VC funds may disclose some investments retroactively, but the data still suggest the resurgence of deal value will happen despite a stagnant or declining deal count. PitchBook said the trend is aligned with broader VC activity.
“The data underscores a meaningful shift in private markets toward capital concentration: Larger rounds increasingly favor top-tier companies and AI-native startups, leaving other startups fighting for a smaller pool of capital,” PitchBook wrote in its report.
PitchBook’s analysis of exit activity suggests an explanation for the trend. The number and value of VC exits, either via a buyout or IPO, are lagging behind the pace set in 2024. PitchBook tracked exits worth $2.9 billion over the first half of 2025, compared to $10.7 billion across all of last year.

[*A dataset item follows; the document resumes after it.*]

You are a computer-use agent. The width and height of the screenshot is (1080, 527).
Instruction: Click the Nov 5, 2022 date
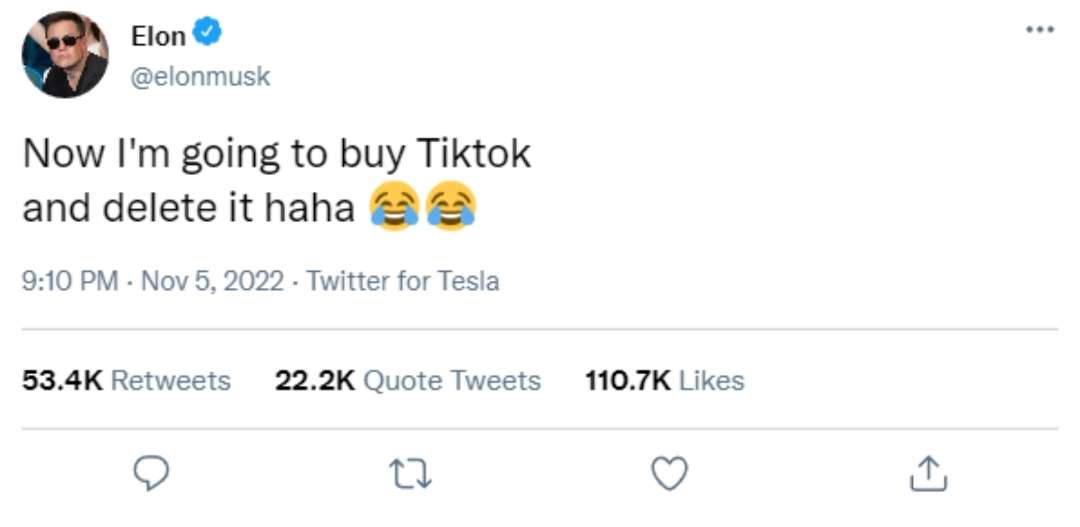tap(212, 282)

VC funding for more mature companies has increased as exits, which provide an alternative source of cash, have dried up. The value of investments in companies in the latest stages of the venture lifecycle increased 25% in the second quarter, offsetting falling funding for earlier-stage businesses. The mature companies accounted for 25% of VC deals in the first half of 2025, up from 11% in 2021.
“With medtech companies struggling to reach an exit, more are turning to venture-growth funding to extend their runway,” PitchBook wrote. “As net funding continues to rise despite subdued exit activity, investors are clearly readjusting their expectations and recognizing that medtech venture time horizons have extended.”
VC funds are primarily targeting the surgical devices and tools segment. The segment accounted for 46% of deal value and 30% of the deal count in the second quarter. Diagnostics and life sciences was the second most active sector, accounting for 19% of the deal value and 28% of the deal count. PitchBook said the surgical sector is “now firmly established as the hottest destination for capital within medtech.”